A braided vector space is a pair $(V, \Psi)$, where $V$ is a vector space

and $\Psi: V \otimes V \to V \otimes V$ is an invertible linear operator

such that $\Psi_1 \Psi_2 \Psi_1 = \Psi_2  \Psi_1  \Psi_2$. Given a braided

vector space $(V, \Psi)$, we constructed a family of braided vector spaces

$(V, \Psi^{(\epsilon)})$, where $\epsilon$ is a bitransitive function. Here a 

bitransitive function is a function $\epsilon: [n] \times [n] \to \{1, -1\}$ such 

that both of $\{(i,j) : \epsilon(i,j) = 1\}$ and $\{(i,j) : \epsilon(i,j) = -1\}$ are 

transitive relations on $[n]$. The braidings $\Psi^{(\epsilon)}$ are monomials. 

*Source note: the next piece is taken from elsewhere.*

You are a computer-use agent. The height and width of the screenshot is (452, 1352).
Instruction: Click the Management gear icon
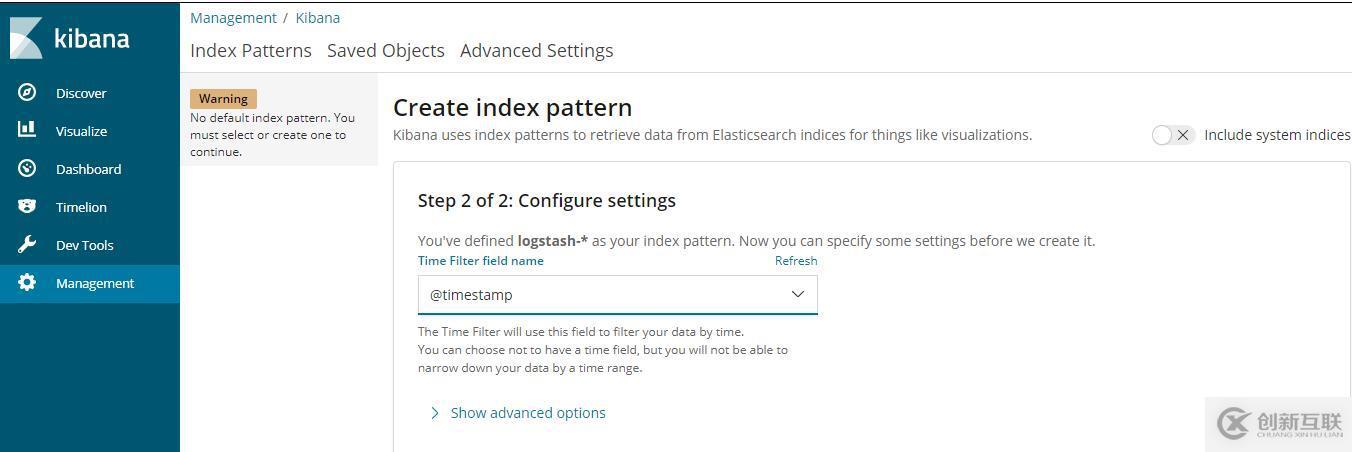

Therefore we call them monomial braidings. 

 

We generalized this construction to the case of multi-colors. Given a braided 

vector space $(V, \Psi)$, we used C-transitive functions to parametrize the 

braidings on $V^{\otimes n}$ which come from $\Psi_1, \ldots, \Psi_{n-1}$. 

 

Since $[n] \times [n]$ can be viewed as the set of edges of the bi-directed 

complete graph with n vertices, a C-transitive function $\epsilon: [n] \times [n] \to C$ 

can be view as a C-transitive function on a bi-directed complete graph. 

We generalized the concept of C-transitive functions to C-transitive functions on 

any directed graphs. We showed that the number |\Epsilon_G(C)| of all C-transitive 

functions on a directed graph G is a polynomial in |C|. This is a new invariant in graph 

theory. It is analogue to the chromatic polynomial for an undirected graph in graph theory. 

 

This talk is based on joint work with Arkady Berenstein and Jacob Greenstein.